Asked to think of the leading pioneers in private equity investment in Indian infrastructure, many people familiar with the market would name Luis Miranda. Therefore, the recent announcement by Miranda that he would be stepping down as president and chief executive of Mumbai-based fund manager IDFC Private Equity by the beginning of November was widely viewed as momentous.  

When you take note of India’s staggering infrastructure ambitions today – and the increasing number of deal and project completions in the sector – it’s easy to forget that when Miranda launched IDFC Private Equity eight years ago, scepticism regarding Indian infrastructure was rife.

Speaking with Infrastructure Investor, Miranda recalled: “In 2002, there were probably about three people in total who believed it would work. There was a general pessimism about Indian infrastructure, including from international LPs. There were plenty of people who said they would never invest in a domestic infrastructure fund. Today, it’s the biggest investment opportunity in the country. All the large private equity deals and IPOs are all related to infrastructure.”

Model professional

Miranda believes that his “biggest contribution was to create a private equity model for infrastructure in India” and it’s likely that few would disagree with that assessment. At the outset, he says, IDFC benefitted from the lack of competition. Just eight years on, the competitive environment is very different, he says. “Today the challenge is that everyone wants to be an Indian infrastructure developer or investor. And it’s not easy. There are a lot of challenges in terms of execution risk and I think a lot of players that want to be developers underestimate the challenges. There’s a herd mentality where you think you can succeed just because others have.”

Armed with an MBA from the University of Chicago and Master of Commerce (MCom) from the University of Mumbai, Miranda embarked on a professional career that has so far lasted 25 years. Prior to launching IDFC Private Equity, he spent time as a partner at Indian private equity firm ChrysCapital and, before that, spent 11 years in sales and trading at HDFC Bank, the Indian private sector bank.

Why has he chosen now to step down from the pinnacle? The simple answer is that now is as good a time as any. “There’s never a good time to leave a private equity firm,” he says. “There’s always fund commitments being made, capital being invested, new funds being launched. It’s an endless cycle. But IDFC is an experienced team with very competent partners capable of running it. It’s time for new leadership.”

Once he has relinquished his current role, Miranda will for an unspecified period be a non-executive chairman.

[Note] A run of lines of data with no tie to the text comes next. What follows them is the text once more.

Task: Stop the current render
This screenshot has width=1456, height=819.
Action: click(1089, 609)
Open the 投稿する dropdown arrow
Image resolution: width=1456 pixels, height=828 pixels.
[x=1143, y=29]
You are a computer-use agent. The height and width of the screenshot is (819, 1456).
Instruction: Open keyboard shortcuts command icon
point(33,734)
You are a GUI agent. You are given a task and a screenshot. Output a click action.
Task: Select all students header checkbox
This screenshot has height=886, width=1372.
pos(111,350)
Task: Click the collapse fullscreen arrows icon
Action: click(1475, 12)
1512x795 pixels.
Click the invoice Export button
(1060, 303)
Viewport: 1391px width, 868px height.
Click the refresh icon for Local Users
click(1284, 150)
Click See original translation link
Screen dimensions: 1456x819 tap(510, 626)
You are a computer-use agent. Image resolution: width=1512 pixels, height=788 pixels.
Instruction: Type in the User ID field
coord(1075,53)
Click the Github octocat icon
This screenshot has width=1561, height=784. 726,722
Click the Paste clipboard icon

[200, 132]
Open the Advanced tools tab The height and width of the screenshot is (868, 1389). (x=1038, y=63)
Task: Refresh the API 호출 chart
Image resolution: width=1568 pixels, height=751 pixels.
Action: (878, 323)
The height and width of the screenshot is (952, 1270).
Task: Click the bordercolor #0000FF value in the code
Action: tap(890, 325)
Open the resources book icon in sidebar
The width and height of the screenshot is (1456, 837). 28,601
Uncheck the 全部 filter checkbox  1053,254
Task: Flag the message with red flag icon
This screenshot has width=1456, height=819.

It is expected that he will support investor and portfolio company relationships and provide advice to the investment team. However, he says that “the role has not been finalised in terms of all the details but it’s to ensure a smooth transition”. Once the transition is accomplished, Miranda will move on to pastures new – as yet, he’s not sure where. “There’s no concrete plan as to what I’ll do after that. I’ll figure it out.”

‘Figuring it out’ is one of the things Miranda is good at. Reflecting on a landmark achievement, he points to IDFC Private Equity’s participation in a consortium that restructured and modernised Indira Gandhi International Airport in Delhi alongside Indian developer GMR Group, German airport operator Fraport and Malaysian Airports Company Berhad, the Malaysian airports operator. “A lot of people asked us ‘why is a private equity fund in a bid like this?’ says Miranda. “We knew little about airports at the outset but we figured that by being involved in the decisions, we would learn along the way.” Thanks partly to its impressive new Terminal 3, the airport is now South Asia’s largest transport hub.

Delhi Airport may also be seen as a symbol of how far Indian infrastructure has come in the eight years since IDFC Private Equity was formed. How does Miranda summarise that period? “We were part of the infrastructure revolution,” he says.